Women of the distant and recent past didn’t have social media or a savvy institutionalised PR industry to control their own narratives and avoid character distortion. Regardless of whether they made brave career moves or progressive life choices, the media would paint them with only one brush: glamorous personalities to be viewed through the prism of scandals, affairs, questionable wardrobe choices or as trophy counterparts to the men in their lives.

Protima Bedi Parveen babi interview

How different is that from today? In the mainstream, there has always been a general lack of intelligent critique of independent women who dance differently in the spotlight. Today’s celebrities are considered successful “It Girls” only if they have a train of (staged?) paparazzi chasing them; with a bankability that is fresh off the heels of a rehearsed assertion about their race, colour, gender, pay gap, body type or inner demons. Boo Hoo Stars!

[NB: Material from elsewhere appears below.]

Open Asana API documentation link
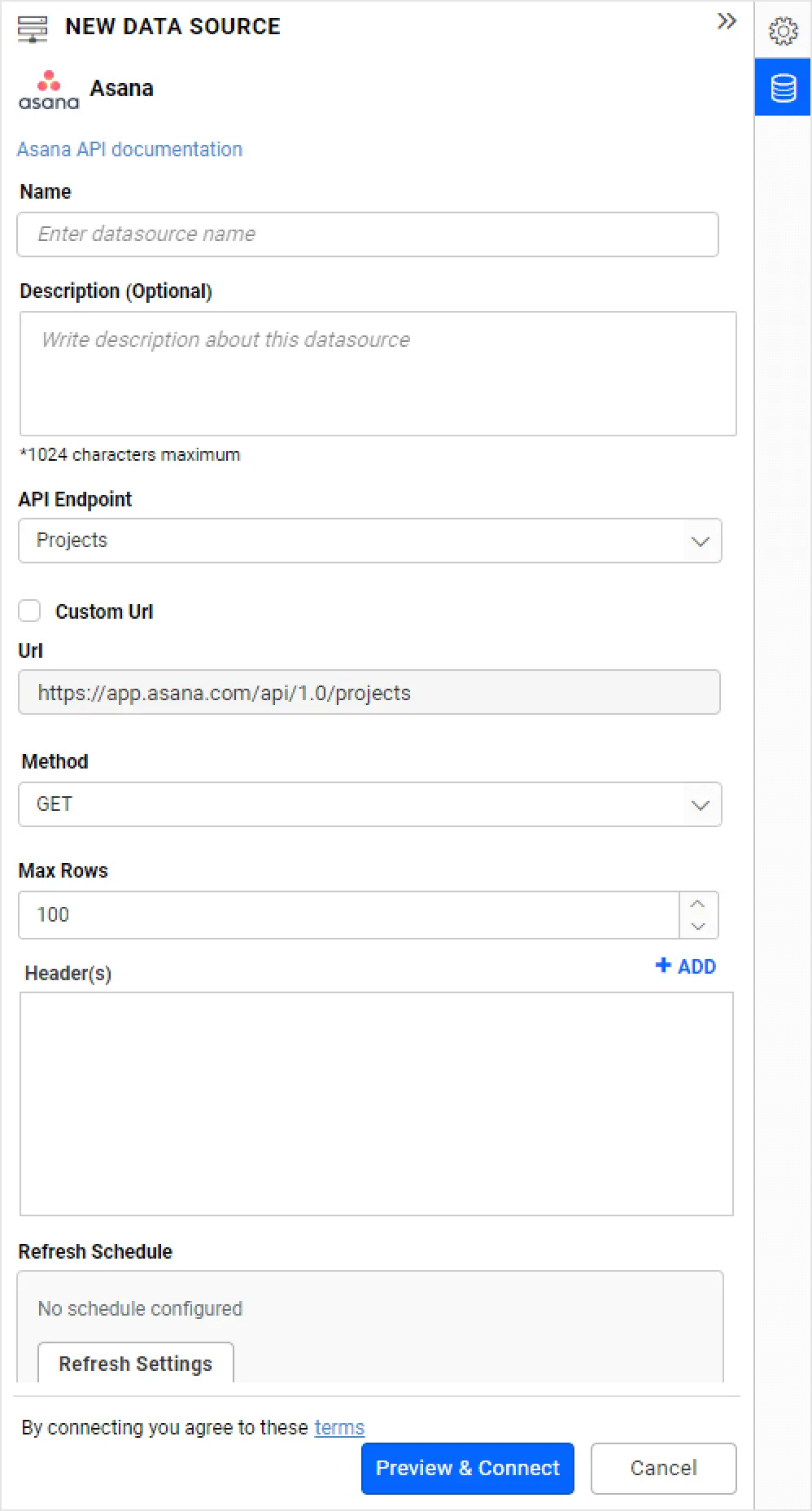Screen dimensions: 812x1511 coord(129,149)
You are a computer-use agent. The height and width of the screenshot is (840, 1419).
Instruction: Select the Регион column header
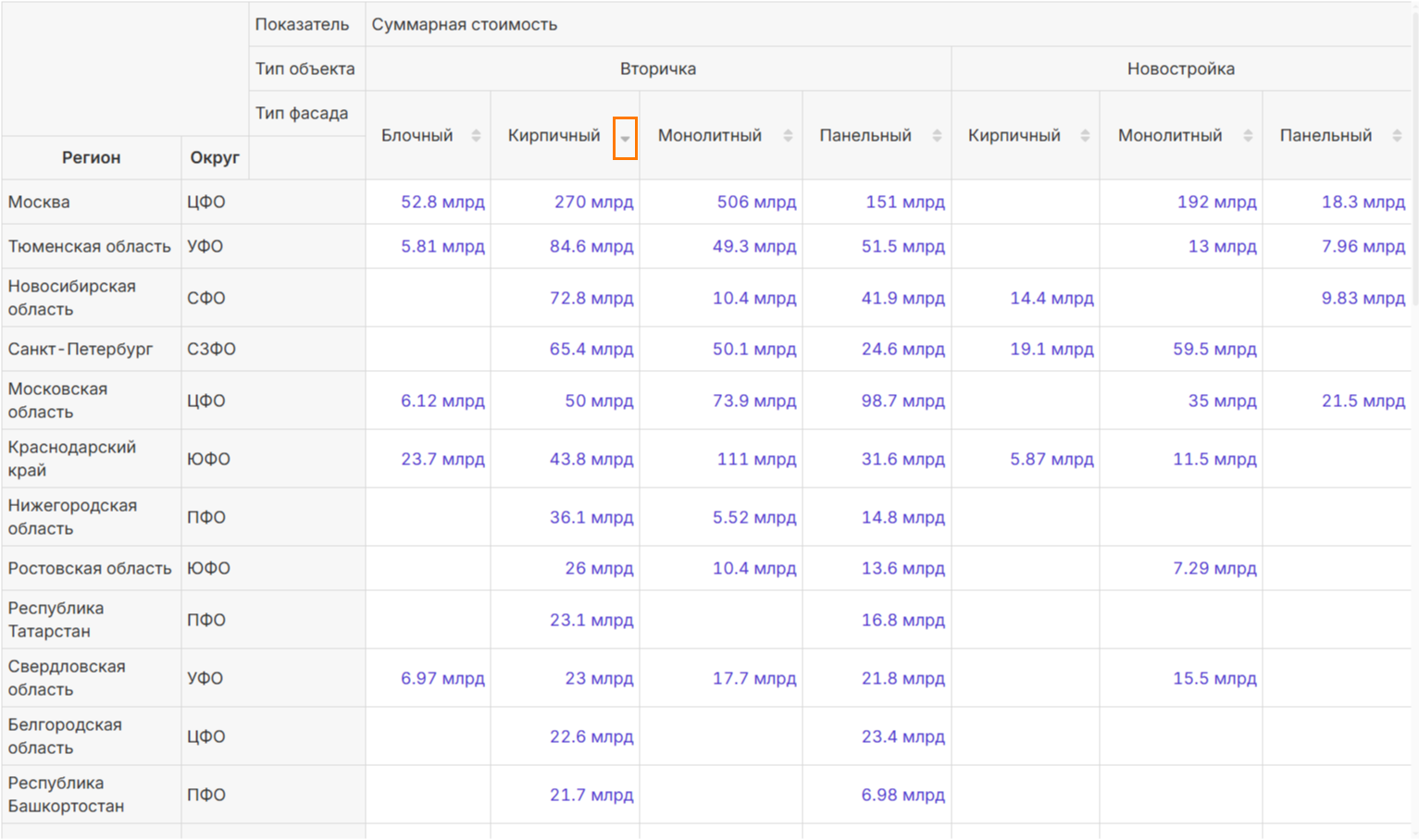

On the other hand, someone like Preity Zinta is dismissed as a has-been actress. Where is the article chronicling her journey from Bollywood to Business school, owning a cricket team and getting married to a white dude in her 40s? Once I’ve finished Gloria Steinem’s rare book about Marilyn Monroe, I shall rub it in your face about how misunderstood M was too. Lindsay Lohan has turned her life around (The red hair is back too! Yay!), but nobody in Hollywood takes her seriously any more. Mallika Sherawat calls a spade a spade abroad while talking about India, but she gets lampooned back home. If she were Priyanka Chopra, it would be a whole different reaction. 

Priyanka chopra mallika sherawat

What I want to say to you is this- learn to segregate the garbage from your newsfeed. Learn to observe and form your own well informed opinions, without any help from the intern at Buzzfeed. Control what and who you find worthy, over what men and media value.

Protima Bedi, during and after her marriage to Kabir Bedi, was branded as a “Bad Woman”, a “Loose Woman”. My mother too, scowled disapprovingly when I picked up her autobiography from a library in my late teens. “She streaked on Juhu beach!”, amma said, tsk tsking. Upon reading Protima’s memoirs, I learnt of her struggle for independence and quest for identity. She was set on exploring her ambitions and desires, all against the backdrop of Page 3, divorce & money problems. Isn’t that everybody in tinseltown these days?

Of course, Protima did find acceptance, albeit only after she turned legitimate. Translation: dawning sareers, dancing Odissi & taking sanyas. Nobody felt the need to interview her until that happened!

Either way, check out the video to see how direct, frank, clear and genuine both the interviewee and the interviewer are. Women with gumption! Gotta love ’em!

If only such a rendezvous had taken place during her wild avatar. It would have been a record of her evolution rather than a reminiscence through retrospection alone.